Examples 9 and 10 Magnetic powder B was used in place of magnetic powder A as γ-iron oxide magnetic powder.
(Hc: 890 Oe, specific surface area 40 m ² / g),
A magnetic recording medium was manufactured in the same manner as in Example 1 except that the residence time in the KRC kneader and the solid content concentration of the kneaded product were changed as shown in Table 1. The results are shown in Table 1.

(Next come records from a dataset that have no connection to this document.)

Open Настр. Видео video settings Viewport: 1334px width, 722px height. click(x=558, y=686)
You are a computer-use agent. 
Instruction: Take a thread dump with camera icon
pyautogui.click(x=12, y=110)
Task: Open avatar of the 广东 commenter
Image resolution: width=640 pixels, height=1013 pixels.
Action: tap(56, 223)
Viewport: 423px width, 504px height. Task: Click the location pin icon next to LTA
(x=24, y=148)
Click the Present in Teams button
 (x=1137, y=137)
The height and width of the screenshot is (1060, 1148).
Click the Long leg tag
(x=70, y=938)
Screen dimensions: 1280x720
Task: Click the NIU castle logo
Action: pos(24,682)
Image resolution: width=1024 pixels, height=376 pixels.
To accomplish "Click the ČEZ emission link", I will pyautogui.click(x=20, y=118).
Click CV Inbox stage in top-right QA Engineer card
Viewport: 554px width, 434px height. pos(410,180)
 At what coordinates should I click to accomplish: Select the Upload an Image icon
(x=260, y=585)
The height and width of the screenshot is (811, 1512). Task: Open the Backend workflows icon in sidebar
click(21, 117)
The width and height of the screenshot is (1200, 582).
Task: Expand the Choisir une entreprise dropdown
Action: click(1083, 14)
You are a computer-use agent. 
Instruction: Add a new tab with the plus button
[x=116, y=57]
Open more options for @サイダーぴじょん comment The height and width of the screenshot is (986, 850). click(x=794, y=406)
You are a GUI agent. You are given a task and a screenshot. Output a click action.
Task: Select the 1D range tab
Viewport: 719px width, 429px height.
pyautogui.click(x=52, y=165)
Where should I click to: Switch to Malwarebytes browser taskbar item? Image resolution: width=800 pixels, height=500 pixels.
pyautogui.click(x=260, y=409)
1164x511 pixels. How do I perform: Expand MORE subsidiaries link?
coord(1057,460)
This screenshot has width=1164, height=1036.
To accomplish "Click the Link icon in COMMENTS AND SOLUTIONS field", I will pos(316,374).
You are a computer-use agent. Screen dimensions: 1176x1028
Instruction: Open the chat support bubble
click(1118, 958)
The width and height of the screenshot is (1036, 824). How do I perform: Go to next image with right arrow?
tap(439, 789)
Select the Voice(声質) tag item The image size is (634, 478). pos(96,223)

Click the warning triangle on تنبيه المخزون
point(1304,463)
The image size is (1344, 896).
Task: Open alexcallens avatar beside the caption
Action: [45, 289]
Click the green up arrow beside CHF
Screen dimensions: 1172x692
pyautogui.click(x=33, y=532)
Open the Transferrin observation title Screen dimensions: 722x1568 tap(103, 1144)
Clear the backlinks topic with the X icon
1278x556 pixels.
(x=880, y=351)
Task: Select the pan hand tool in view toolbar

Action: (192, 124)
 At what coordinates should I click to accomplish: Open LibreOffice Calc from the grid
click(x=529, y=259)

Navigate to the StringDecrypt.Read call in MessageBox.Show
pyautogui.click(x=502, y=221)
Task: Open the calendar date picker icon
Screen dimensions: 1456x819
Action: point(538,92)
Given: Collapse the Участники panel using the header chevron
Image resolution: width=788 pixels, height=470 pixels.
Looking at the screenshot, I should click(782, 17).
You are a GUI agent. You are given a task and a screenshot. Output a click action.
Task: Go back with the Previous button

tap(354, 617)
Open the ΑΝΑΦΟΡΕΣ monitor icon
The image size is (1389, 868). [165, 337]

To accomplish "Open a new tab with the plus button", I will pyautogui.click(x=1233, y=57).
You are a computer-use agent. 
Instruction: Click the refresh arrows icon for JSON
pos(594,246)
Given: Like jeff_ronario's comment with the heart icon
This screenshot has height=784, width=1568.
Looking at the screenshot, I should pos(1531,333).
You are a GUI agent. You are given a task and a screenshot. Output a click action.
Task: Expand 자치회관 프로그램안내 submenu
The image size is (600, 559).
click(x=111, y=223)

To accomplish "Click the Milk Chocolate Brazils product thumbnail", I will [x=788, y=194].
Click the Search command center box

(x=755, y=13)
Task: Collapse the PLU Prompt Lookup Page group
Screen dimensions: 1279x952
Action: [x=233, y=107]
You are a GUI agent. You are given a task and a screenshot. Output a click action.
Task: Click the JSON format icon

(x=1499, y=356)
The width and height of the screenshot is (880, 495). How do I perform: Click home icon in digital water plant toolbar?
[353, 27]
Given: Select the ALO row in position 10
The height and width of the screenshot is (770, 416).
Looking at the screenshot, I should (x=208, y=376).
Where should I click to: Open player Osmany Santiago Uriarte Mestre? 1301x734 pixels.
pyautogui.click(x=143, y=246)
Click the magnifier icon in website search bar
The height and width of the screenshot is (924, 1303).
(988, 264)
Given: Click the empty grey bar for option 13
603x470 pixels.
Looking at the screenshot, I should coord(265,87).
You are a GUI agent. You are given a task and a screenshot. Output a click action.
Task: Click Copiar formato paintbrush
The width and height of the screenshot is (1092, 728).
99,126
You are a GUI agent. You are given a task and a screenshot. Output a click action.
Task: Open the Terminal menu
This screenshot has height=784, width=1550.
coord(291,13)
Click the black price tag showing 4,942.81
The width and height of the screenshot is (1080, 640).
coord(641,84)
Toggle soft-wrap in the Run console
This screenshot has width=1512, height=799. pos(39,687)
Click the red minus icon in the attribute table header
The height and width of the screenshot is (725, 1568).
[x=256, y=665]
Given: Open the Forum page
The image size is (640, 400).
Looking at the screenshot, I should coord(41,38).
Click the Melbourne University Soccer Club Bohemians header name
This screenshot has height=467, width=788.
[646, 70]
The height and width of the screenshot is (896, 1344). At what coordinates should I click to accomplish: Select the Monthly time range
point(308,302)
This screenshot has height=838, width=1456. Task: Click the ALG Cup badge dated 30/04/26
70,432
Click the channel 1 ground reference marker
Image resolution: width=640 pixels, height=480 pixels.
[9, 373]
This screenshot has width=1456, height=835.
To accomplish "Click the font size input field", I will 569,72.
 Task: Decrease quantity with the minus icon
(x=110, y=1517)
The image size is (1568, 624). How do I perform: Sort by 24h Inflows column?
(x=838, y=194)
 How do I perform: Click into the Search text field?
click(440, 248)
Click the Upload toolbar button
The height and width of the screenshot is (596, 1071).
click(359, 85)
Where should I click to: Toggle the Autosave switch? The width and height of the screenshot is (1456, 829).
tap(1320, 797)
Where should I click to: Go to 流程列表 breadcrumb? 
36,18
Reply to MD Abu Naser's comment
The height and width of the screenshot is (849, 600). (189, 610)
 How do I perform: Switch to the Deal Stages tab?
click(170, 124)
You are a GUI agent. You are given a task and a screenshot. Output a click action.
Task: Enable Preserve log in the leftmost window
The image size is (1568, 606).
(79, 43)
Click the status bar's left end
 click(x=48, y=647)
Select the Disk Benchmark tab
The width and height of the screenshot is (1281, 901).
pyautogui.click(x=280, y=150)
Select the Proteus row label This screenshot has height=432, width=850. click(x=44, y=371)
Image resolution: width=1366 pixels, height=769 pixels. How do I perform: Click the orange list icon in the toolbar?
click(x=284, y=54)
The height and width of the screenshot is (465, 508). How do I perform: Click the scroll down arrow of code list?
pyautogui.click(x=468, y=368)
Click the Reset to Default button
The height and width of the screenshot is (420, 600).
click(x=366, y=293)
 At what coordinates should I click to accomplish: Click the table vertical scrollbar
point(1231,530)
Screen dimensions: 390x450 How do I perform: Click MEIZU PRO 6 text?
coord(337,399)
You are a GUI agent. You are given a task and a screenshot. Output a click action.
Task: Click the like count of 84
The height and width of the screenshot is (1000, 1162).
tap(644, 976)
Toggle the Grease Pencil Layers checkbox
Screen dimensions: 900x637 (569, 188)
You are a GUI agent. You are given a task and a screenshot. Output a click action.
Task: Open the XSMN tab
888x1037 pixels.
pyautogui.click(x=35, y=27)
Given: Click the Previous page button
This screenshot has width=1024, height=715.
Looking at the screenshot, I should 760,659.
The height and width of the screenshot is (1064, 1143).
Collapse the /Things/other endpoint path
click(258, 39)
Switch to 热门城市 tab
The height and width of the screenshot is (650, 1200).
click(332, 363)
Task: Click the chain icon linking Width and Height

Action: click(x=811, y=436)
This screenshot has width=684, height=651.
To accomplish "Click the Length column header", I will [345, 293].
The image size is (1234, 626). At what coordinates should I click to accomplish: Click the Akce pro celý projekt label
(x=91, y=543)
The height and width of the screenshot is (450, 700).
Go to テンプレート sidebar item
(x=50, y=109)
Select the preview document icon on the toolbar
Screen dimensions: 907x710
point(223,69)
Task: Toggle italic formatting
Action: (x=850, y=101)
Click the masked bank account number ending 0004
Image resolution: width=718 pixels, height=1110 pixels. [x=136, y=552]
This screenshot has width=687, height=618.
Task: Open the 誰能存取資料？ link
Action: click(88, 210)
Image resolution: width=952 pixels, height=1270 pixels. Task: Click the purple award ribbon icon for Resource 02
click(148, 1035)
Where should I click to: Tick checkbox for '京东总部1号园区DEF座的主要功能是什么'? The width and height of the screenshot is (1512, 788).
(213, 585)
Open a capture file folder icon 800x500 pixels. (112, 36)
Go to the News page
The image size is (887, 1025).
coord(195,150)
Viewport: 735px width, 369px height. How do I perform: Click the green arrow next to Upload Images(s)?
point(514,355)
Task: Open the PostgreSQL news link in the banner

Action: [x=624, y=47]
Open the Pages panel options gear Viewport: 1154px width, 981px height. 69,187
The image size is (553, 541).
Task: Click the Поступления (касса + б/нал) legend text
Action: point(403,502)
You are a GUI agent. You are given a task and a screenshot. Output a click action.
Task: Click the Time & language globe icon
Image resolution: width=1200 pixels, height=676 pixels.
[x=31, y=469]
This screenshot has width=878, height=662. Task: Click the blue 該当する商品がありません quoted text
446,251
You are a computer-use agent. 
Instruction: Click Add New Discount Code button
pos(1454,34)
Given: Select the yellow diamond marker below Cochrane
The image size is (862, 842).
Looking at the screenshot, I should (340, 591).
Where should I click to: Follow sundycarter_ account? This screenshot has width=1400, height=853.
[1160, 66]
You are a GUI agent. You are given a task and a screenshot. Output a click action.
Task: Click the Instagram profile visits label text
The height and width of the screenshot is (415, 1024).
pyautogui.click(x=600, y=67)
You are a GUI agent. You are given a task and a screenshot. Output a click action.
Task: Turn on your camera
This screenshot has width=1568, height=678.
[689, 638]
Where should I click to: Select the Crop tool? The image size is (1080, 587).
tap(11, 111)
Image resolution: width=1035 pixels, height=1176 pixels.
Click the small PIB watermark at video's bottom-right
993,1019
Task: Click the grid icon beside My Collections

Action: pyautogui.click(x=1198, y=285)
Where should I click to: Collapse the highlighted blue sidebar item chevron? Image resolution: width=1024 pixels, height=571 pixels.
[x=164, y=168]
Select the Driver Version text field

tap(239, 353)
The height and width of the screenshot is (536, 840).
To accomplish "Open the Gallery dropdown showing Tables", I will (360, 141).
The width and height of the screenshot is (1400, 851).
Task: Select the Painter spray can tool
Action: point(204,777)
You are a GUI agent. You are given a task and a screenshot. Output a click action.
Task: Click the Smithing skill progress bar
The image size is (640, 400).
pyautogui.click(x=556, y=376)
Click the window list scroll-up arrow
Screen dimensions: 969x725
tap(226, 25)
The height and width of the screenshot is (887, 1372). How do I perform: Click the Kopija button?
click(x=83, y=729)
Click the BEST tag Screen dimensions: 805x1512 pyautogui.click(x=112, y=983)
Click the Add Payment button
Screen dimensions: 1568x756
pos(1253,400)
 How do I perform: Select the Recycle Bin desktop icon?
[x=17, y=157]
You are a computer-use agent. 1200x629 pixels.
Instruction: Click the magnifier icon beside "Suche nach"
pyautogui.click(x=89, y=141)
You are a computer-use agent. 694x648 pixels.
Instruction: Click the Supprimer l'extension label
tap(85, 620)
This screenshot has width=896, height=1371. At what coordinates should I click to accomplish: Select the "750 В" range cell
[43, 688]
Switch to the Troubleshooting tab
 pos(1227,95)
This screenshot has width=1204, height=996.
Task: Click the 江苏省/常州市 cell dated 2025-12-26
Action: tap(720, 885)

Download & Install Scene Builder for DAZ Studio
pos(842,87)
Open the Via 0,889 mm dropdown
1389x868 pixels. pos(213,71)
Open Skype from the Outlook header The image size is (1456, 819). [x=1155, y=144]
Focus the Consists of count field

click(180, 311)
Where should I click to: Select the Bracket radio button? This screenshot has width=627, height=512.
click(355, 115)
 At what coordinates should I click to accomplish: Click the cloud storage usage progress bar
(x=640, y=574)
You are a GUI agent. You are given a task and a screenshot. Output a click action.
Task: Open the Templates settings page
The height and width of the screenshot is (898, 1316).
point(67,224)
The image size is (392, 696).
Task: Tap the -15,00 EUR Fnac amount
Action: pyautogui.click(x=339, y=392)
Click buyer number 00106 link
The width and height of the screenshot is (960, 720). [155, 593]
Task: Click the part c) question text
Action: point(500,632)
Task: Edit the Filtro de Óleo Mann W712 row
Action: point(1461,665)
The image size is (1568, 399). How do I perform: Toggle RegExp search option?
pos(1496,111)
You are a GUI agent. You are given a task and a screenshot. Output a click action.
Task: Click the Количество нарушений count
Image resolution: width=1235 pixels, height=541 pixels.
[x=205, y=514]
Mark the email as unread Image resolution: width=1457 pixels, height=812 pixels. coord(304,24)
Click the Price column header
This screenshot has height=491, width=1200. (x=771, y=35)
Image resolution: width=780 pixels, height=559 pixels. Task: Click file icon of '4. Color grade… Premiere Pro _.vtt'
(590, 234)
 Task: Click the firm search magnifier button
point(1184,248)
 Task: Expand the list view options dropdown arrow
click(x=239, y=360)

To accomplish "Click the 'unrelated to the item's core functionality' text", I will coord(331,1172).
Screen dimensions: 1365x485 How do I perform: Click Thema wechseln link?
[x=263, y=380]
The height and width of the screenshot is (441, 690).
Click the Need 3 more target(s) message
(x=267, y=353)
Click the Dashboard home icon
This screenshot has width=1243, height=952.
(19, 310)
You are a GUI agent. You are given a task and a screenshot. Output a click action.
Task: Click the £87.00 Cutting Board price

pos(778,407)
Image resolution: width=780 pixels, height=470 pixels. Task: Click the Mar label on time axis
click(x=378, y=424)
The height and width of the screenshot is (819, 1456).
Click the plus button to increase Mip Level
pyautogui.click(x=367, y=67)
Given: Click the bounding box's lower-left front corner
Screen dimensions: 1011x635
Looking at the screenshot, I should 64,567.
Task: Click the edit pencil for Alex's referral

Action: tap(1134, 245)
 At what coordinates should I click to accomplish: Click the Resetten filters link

Comparative Example 5 Magnetic powder B was used in place of magnetic powder A as γ-iron oxide magnetic powder.
A magnetic recording medium was produced in the same manner as in Example 1 except that CA-2239 was used as the polyurethane resin in place of ESTANE5799, and the residence time in the KRC kneader and the solid content concentration were changed as shown in Table 1. did. The results are shown in Table 1.

[0032]

[Table 1]

[0033]

The magnetic recording medium according to the present invention has a high electromagnetic conversion output and is suitable for high density recording.

Claims (3)

[Claims] 1. A magnetic recording medium having a magnetic layer containing a ferromagnetic metal oxide-based magnetic powder and a binder resin on a non-magnetic support, comprising: a magnetic layer surface at an incident angle of 20 degrees / reflection angle of 20 degrees. A magnetic recording medium having a gloss of 180 gloss units or more and a haze value of 60 or less for reflected light at an incident angle of 20 degrees / reflection angle of 20 ± 1.8 degrees. 2. The magnetic recording medium according to claim 1, wherein a haze value of reflected light at an incident angle of 20 degrees / a reflection angle of 20 ± 1.8 degrees is 50 or less. 3. The magnetic recording medium according to claim 1, wherein the magnetic powder has a coercive force of 800 Oe or more.